(Dataset records)
-=-=-

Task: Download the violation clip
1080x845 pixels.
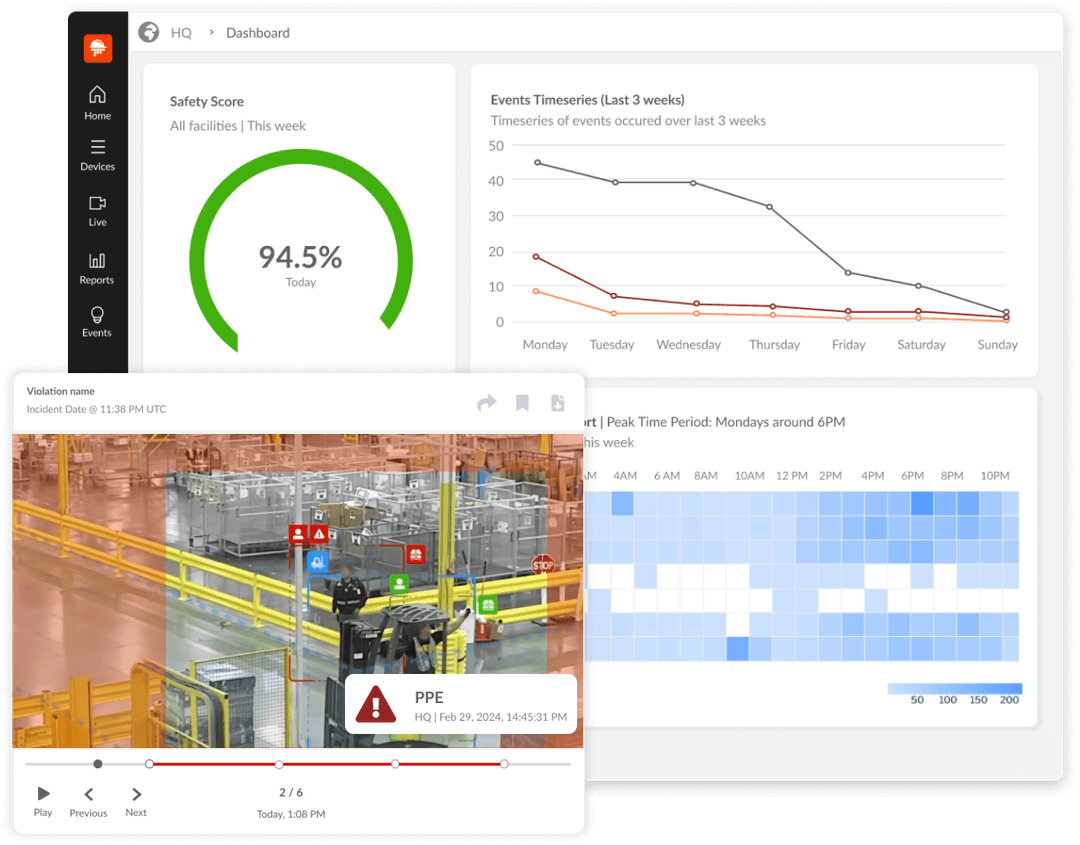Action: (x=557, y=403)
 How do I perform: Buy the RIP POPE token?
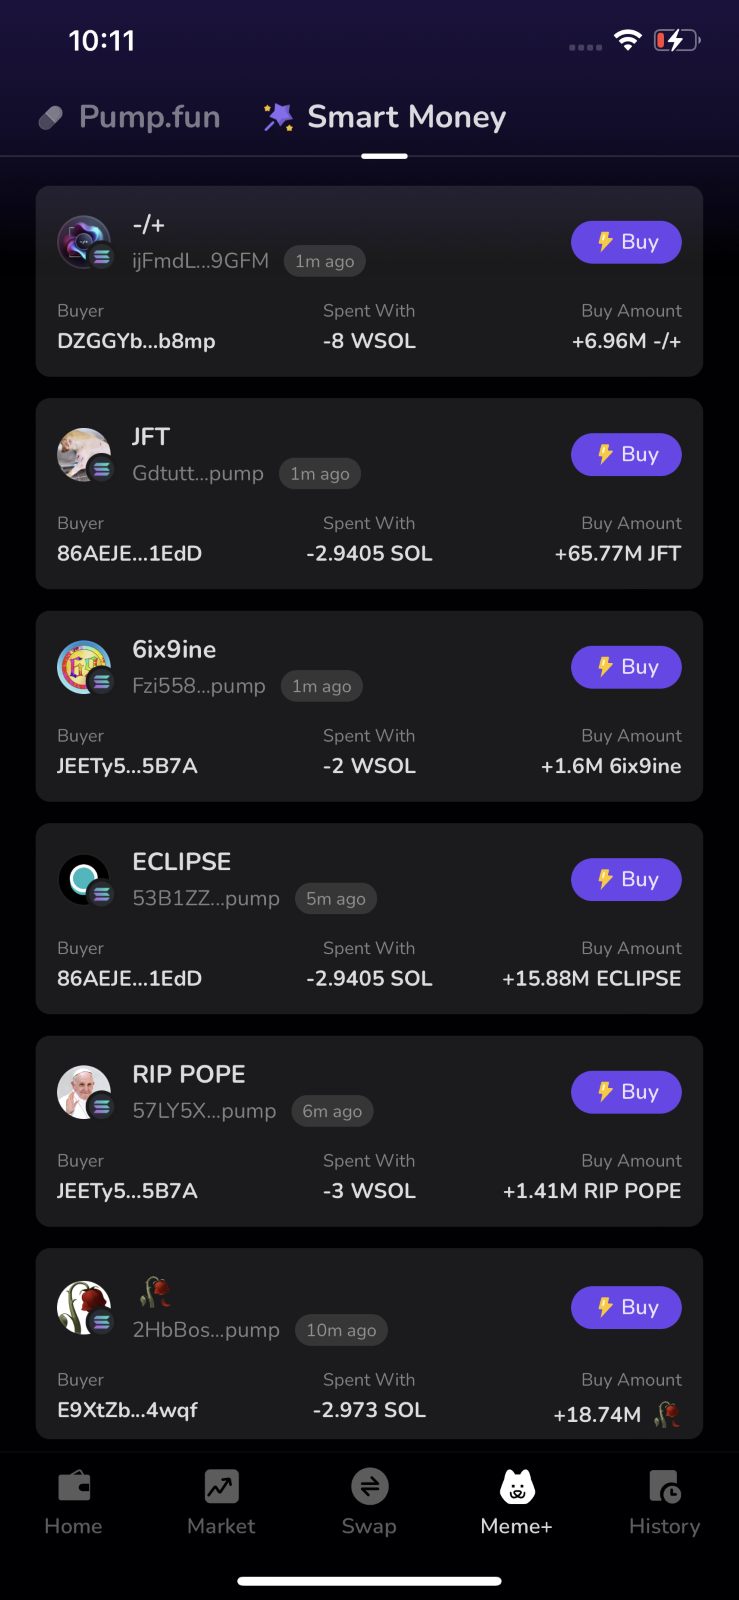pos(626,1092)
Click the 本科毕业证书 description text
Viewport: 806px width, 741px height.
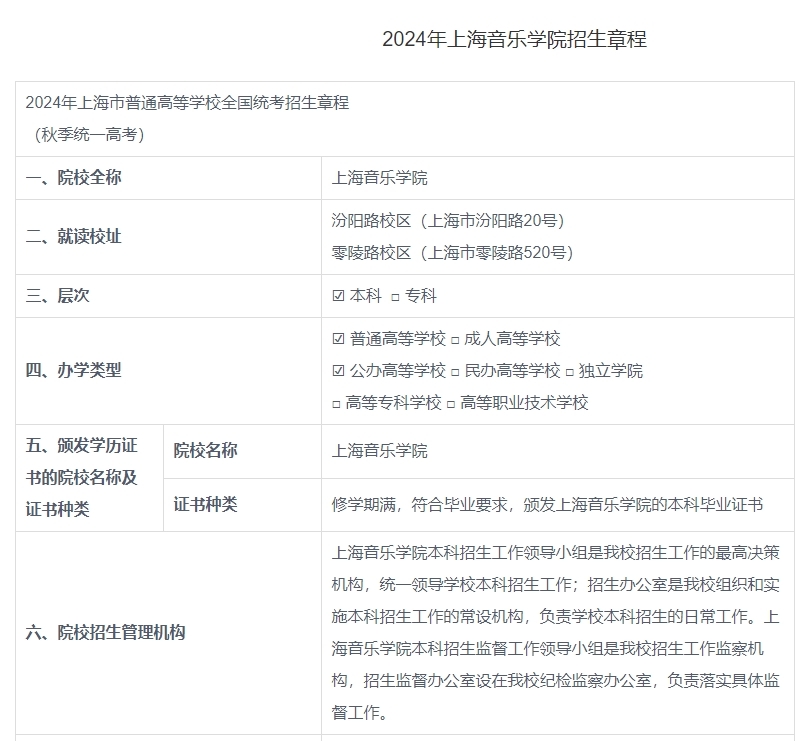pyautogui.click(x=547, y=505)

-=-=-

* Your task *
Reproduce the records above exactly, excluding every picture.

* Your response *
Task: Download the violation clip
1080x845 pixels.
Action: (x=557, y=403)
 How do I perform: Buy the RIP POPE token?
pos(626,1092)
Click the 本科毕业证书 description text
Viewport: 806px width, 741px height.
pyautogui.click(x=547, y=505)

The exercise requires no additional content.